Sozialgericht Regensburg: Er ist blind und trotzdem Richter

Florian Schürbesmann entscheidet bald über Fälle am Sozialgericht in Regensburg mit – und ist damit in Bayern der einzige Schöffe mit Sehbehinderung.
von  Hanna Gibbs
Florian Schürbesmann (26) im Gerichtssaal.
Florian Schürbesmann (26) im Gerichtssaal. © Hanna Gibbs

Regensburg - Die neue Aufgabe von Florian Schürbesmann (26) ist in zweierlei Hinsicht außergewöhnlich: Der Schwandorfer wirkt ab 1. Juni als jüngster Richter an einem bayerischen Sozialgericht – und er ist zugleich der einzige Blinde in diesem Ehrenamt.
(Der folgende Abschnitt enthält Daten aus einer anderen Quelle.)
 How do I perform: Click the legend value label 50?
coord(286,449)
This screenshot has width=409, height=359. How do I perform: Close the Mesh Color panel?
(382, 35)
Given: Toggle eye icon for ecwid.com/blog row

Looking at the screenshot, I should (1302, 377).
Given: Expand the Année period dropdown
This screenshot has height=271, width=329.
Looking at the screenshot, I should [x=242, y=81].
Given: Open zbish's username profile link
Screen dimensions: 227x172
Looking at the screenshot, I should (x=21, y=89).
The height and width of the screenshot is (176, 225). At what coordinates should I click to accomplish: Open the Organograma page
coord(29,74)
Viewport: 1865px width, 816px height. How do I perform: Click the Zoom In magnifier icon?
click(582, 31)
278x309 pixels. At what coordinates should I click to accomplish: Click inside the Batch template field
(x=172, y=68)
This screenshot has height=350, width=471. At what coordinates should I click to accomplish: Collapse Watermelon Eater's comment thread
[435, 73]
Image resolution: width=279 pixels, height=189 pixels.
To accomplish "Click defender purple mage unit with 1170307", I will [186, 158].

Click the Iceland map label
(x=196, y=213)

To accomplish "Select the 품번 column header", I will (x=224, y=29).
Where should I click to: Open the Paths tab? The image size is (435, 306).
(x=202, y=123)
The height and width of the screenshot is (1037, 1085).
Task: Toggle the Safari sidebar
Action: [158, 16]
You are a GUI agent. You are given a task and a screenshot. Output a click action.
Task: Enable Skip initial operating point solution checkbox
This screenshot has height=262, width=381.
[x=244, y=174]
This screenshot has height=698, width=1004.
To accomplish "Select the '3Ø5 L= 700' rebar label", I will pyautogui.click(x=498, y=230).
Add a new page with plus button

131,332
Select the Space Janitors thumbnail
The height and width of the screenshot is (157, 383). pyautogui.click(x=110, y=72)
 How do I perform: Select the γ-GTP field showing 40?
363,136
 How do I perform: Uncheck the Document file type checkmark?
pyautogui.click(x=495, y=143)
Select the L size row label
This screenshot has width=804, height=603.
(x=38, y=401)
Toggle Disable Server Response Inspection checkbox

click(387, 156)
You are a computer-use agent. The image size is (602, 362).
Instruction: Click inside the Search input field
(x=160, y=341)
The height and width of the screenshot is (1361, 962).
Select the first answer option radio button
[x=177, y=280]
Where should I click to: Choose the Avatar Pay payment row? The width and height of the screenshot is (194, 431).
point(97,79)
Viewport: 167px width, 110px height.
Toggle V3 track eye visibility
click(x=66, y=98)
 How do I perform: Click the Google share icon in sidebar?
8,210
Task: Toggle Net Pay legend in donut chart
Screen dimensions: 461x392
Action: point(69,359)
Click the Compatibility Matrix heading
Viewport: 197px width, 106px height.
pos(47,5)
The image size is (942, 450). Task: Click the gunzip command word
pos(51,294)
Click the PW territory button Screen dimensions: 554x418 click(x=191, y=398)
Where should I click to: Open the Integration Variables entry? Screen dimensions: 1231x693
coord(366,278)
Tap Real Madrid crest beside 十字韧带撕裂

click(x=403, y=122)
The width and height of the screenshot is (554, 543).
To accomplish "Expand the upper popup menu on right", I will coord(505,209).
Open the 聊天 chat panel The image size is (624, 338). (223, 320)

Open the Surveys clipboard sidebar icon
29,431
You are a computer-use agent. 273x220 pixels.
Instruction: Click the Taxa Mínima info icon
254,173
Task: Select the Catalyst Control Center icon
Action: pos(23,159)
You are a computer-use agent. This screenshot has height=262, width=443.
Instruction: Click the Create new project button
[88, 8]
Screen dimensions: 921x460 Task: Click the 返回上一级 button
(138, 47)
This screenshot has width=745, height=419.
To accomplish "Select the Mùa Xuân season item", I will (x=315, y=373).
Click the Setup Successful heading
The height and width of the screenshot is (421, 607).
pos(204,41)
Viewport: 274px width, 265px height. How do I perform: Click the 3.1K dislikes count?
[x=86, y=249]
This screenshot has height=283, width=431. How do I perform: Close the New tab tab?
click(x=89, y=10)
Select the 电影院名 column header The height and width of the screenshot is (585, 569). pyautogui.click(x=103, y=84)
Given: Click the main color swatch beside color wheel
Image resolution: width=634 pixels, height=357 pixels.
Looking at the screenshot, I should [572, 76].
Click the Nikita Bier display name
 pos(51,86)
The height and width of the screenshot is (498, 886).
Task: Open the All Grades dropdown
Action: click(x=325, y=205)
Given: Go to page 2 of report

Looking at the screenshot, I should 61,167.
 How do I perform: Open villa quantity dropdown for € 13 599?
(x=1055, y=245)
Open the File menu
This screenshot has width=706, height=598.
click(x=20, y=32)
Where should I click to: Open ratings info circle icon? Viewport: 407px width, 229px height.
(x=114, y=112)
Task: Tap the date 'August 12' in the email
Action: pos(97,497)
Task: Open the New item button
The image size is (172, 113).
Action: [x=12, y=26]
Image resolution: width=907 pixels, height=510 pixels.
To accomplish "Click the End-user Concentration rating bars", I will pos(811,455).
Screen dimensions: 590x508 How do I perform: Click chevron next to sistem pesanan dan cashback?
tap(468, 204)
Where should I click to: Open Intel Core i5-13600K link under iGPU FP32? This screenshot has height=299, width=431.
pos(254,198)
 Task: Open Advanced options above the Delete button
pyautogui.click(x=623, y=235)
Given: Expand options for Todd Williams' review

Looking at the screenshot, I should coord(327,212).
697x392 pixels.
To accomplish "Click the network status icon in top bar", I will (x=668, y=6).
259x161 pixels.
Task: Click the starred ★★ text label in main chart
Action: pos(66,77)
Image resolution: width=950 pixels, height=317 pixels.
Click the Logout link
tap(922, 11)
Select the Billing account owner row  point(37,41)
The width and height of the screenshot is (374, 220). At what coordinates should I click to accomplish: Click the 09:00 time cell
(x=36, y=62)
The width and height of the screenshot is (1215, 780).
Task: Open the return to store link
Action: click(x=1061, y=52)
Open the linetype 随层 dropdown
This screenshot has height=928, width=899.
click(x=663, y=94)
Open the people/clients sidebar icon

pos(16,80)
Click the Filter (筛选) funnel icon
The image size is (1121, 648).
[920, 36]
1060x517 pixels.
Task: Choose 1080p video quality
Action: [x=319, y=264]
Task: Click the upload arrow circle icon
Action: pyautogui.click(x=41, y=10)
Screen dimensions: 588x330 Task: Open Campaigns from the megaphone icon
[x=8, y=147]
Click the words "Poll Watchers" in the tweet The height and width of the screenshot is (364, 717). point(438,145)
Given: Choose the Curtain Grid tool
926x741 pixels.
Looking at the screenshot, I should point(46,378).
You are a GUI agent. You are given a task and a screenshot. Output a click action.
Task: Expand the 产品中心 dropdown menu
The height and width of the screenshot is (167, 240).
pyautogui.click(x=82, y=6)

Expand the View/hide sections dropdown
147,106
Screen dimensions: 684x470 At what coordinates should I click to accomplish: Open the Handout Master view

Im größten Sitzungssaal des Sozialgerichts Regensburg sitzt der junge Mann schon einmal Probe: Hier wird er künftig neben einem Berufsrichter und einem weiteren ehrenamtlichen Richter über Fälle im Schwerbehindertenrecht entscheiden.

Schürbesmann, der von Geburt an blind ist, wird dabei Verantwortung tragen. Theoretisch könnten die beiden Ehrenamtler den hauptberuflichen Richter überstimmen.

Der Weg in den Sitzungssaal im ersten Stock ist ein Leichtes für den 26-Jährigen. Ein Aufzug fährt ihn nach oben, der Saal ist barrierefrei zugänglich. Der Weg hin zum neuen Amt war hingegen mit etwas Aufwand verbunden.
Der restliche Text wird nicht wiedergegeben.